TASK:
Your task is to copy the lines of the data below from the line holding "You are a computer-use" through the line holding "Instruction: Tick checkbox", inclusive, exactly and with nothing added.

THE INPUT:
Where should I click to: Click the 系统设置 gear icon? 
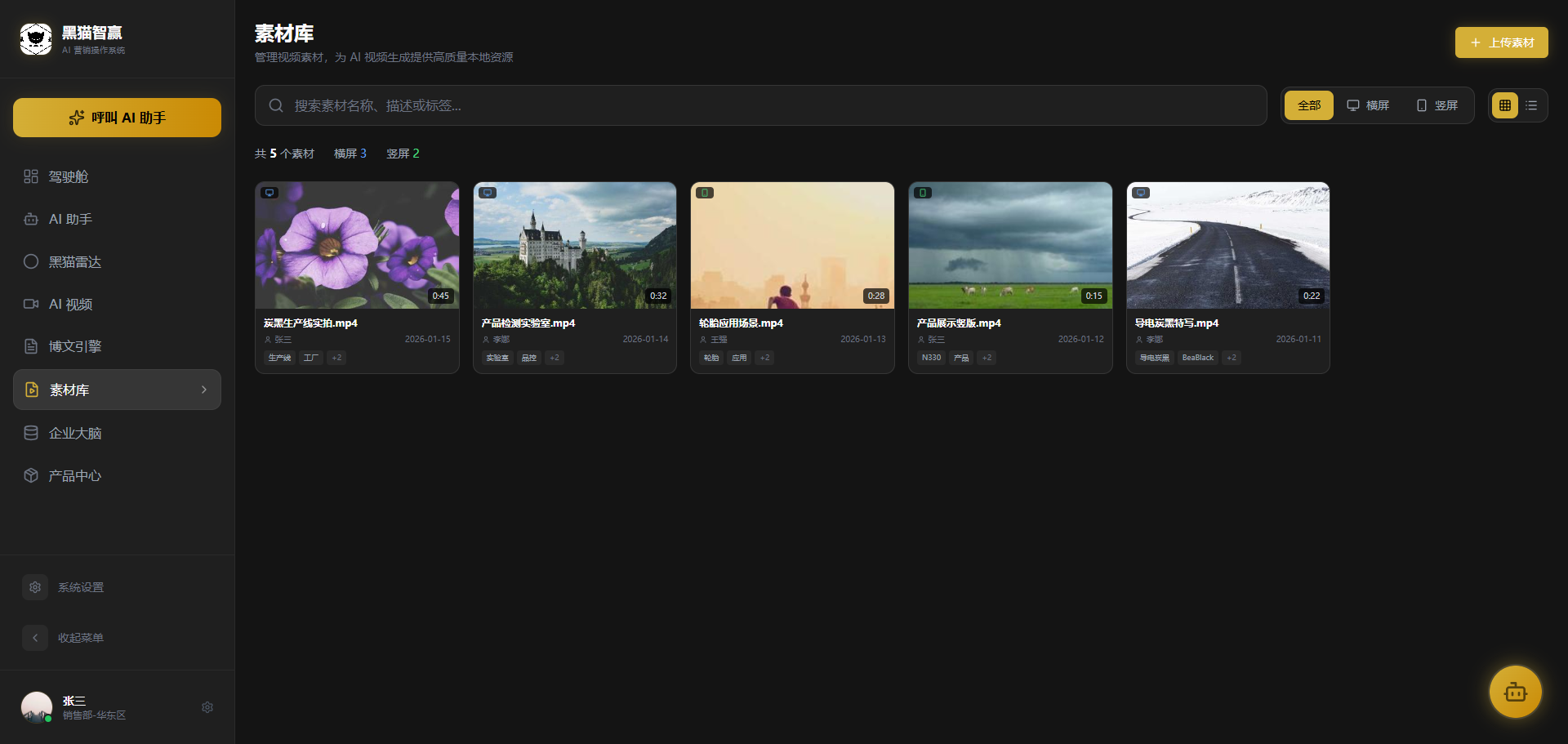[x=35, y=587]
...
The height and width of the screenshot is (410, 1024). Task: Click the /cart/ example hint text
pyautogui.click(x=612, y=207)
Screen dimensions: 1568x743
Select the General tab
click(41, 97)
---
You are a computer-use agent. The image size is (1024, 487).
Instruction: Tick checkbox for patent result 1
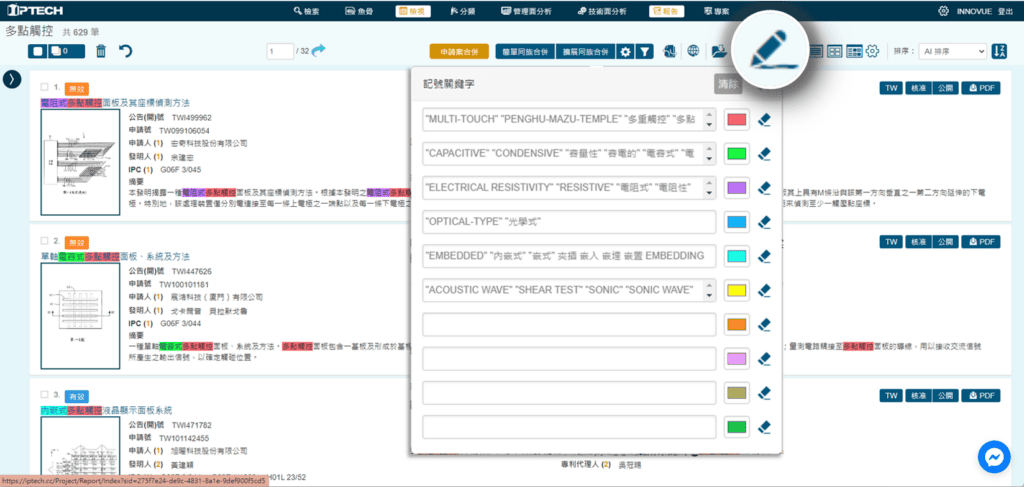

SOLUTION TO THE EXERCISE:
You are a computer-use agent. The image size is (1024, 487).
Instruction: Tick checkbox for patent result 1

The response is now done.